• Input
------------------------------------------------
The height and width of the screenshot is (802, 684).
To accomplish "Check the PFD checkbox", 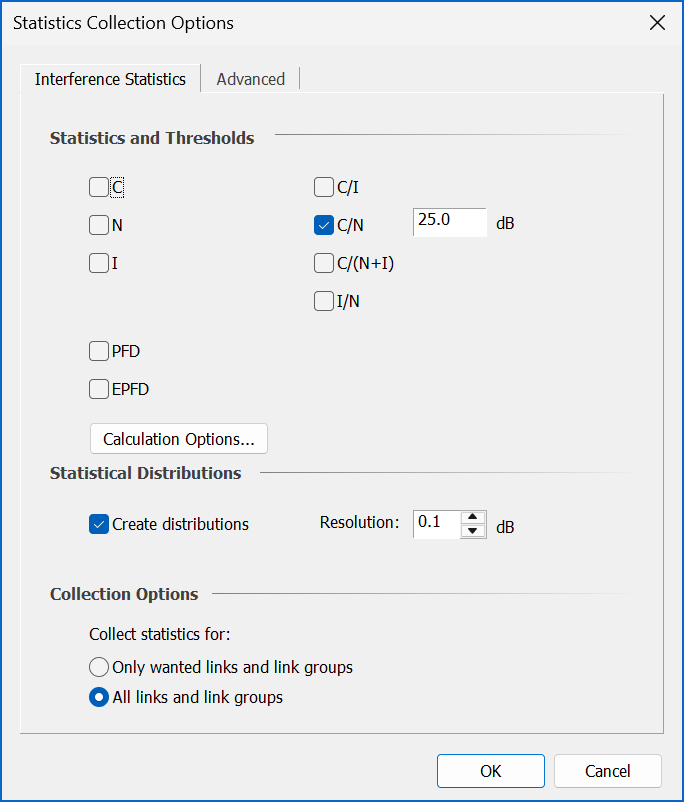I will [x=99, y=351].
------------------------------------------------
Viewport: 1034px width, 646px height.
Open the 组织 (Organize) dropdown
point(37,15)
------------------------------------------------
• Goal of the exercise
Scan the entries above and show each line that contains the word "height".

• Response for this exercise
The height and width of the screenshot is (802, 684).
Viewport: 1034px width, 646px height.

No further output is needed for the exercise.